かつては富裕層の象徴だったタワマンも、いまや20代・30代のパワーカップルが「職住近接」を実現するための有力な選択肢となりました。彼らの多くは、都市部の利便性を最大限に活かし、維持費のかかる自家用車をあえて持たない合理性を重視しています。しかし、多くのマンション管理が「駐車場代による収益」を前提に設計されているため、この現代的なライフスタイルと建物の管理構造のあいだには、深刻なギャップが生まれているようです。本記事では、Aさん夫婦の事例とともに、マンションの駐車場の落とし穴について、社会保険労務士法人エニシアFP共同代表の三藤桂子氏が解説します。※個人の特定を避けるため、事例の一部を改変しています。
湾岸タワマンをフルローンで買った「世帯月収75万円+インセンティブ給」の35歳共働き夫婦。同世代に囲まれ、満ち足りた新生活を始めるも…眺望の足元に潜む「機械式駐車場」の落とし穴【FPが解説】 (※写真はイメージです/PIXTA)

劇的に縮んだ「若い世代」と「タワマン」の距離感

タワマンとは、一般的に20階以上の高層集合住宅を指します。そのステータス性や昨今の都心部の不動産価格高騰を受け、億を超えるような物件も少なくありません。
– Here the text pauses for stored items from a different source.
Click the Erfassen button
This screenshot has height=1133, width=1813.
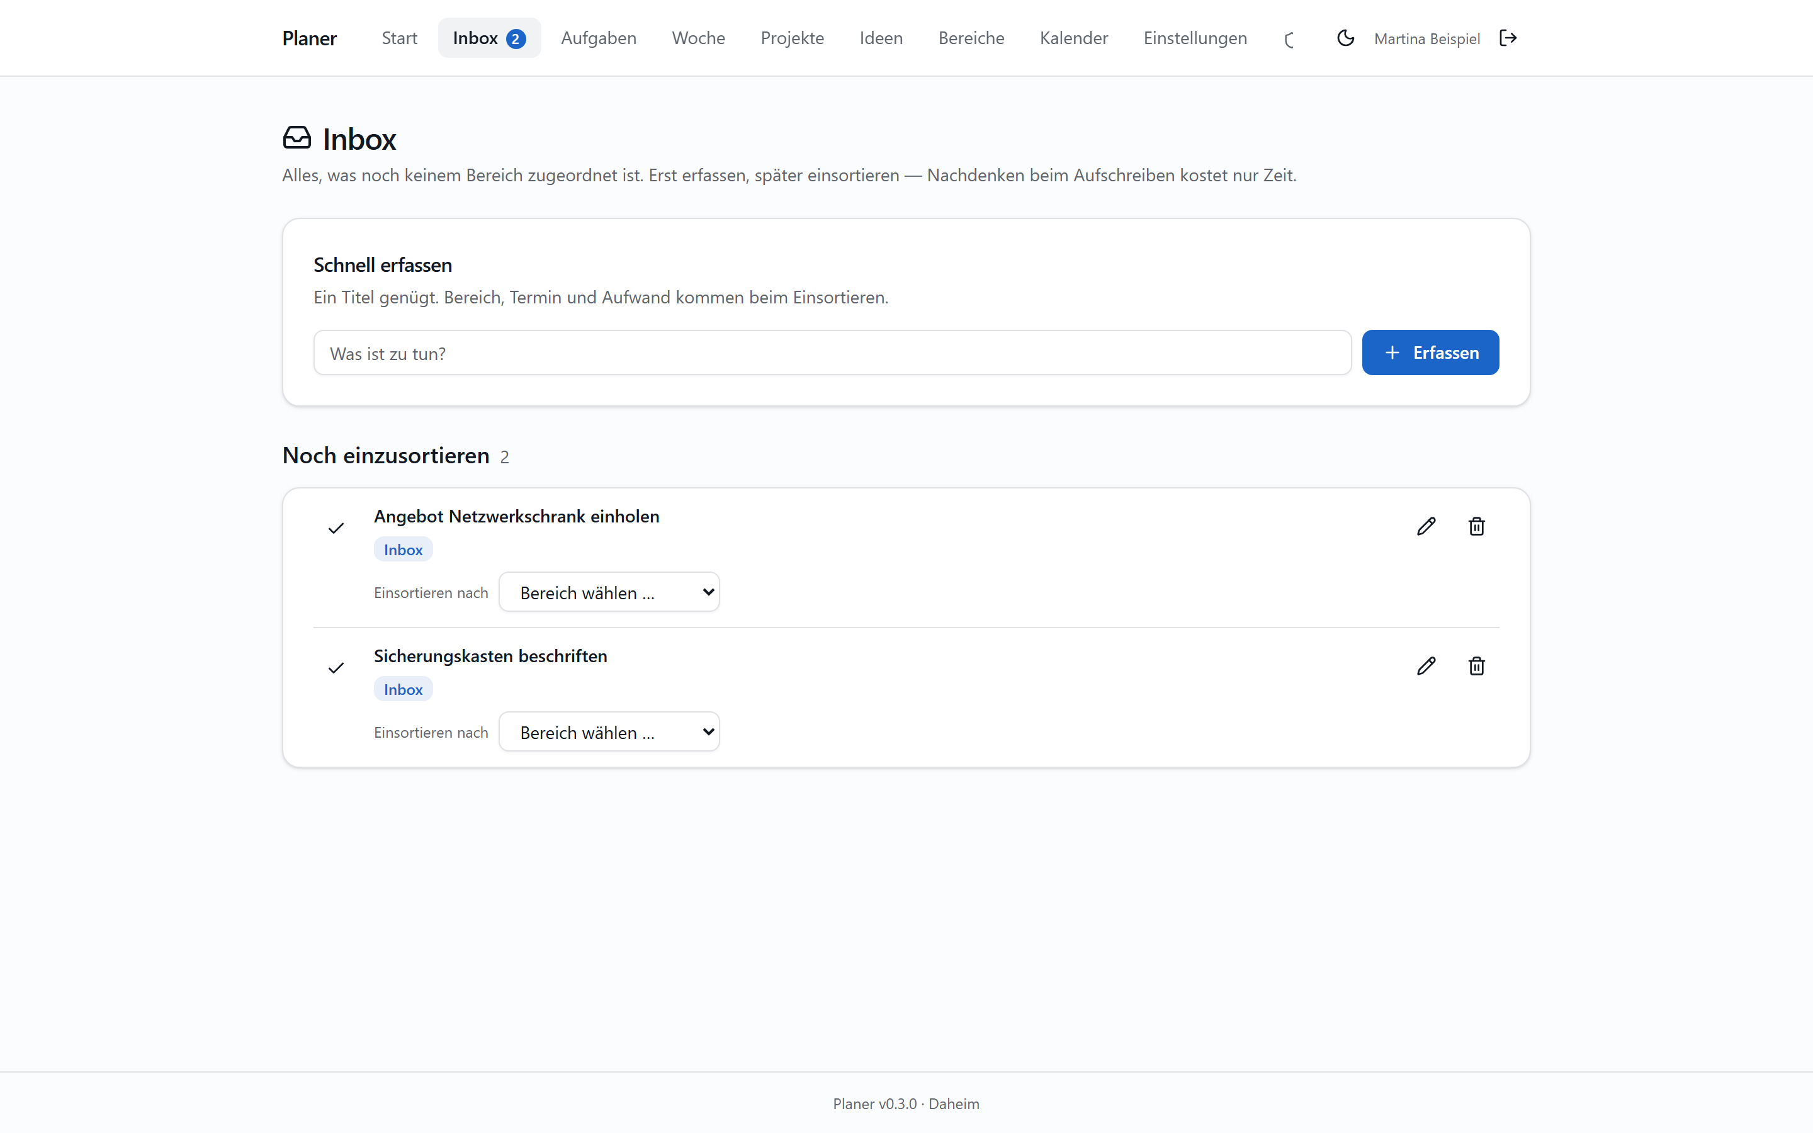coord(1430,352)
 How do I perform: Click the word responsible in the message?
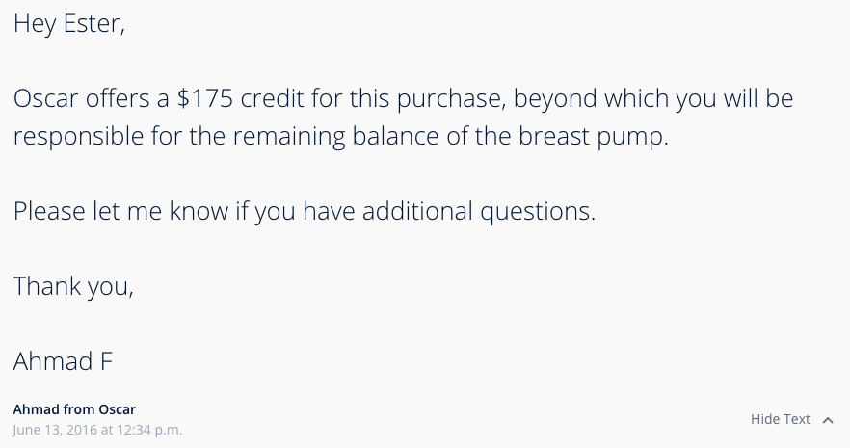tap(79, 137)
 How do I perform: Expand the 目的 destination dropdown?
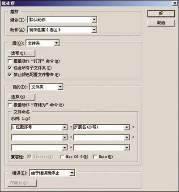tap(47, 87)

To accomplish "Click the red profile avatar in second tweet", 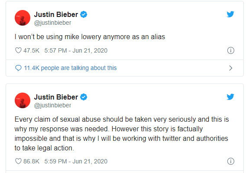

それゆえに、かつては若い世代には手の届かない存在でしたが、近年の働き方の変化がその壁を低くしています。

 

年齢や勤続年数ではなく、個人の仕事の結果(パフォーマンス)で評価・報酬を決める成果主義・能力主義を採用する会社が増えました。それに伴う賃金上昇は無視できない要因です。また、人手不足による若手獲得を目的とした初任給の上昇も影響しています。大卒の初任給は、2000年の男性19万7,000円/女性18万7,000円から、2024年には男性が25万1,000円、女性は24万5,000円へと大幅上昇。なかには初任給30万円を超える企業も現れています。

 

こうした背景から、若くして高所得を得る「パワーカップル」がタワマンを購入することは、もはや珍しいことではありません。

 

30代パワーカップルが手にした「湾岸エリア」の理想郷

35歳の同級生夫婦であるAさんも、そんな共働き夫婦の一組です。夫婦とも都内の会社に勤務する共働きで、協力し合って家計を支えています。Aさんの収入は月40万円、妻は35万円。成果によっては賞与の上乗せもあり、世帯年収は約1,000万円を超えています。小学入学前の息子との3人家族で、これまで都内の賃貸マンションで暮らしてきましたが、息子の小学校入学を機にマイホームを検討しはじめました。

 

週末になるとネットで調べ、不動産会社をいくつか訪問。長い目でみて、せっかく購入するなら眺望のよいタワマンに住みたいと考えるように。ですが、多くのタワマンは億ションのため、自分たちには手が出せないと思っていました。しかし、「フルローンであれば購入できる」と不動産会社から助言され、憧れのタワマン生活が現実のものになったのです。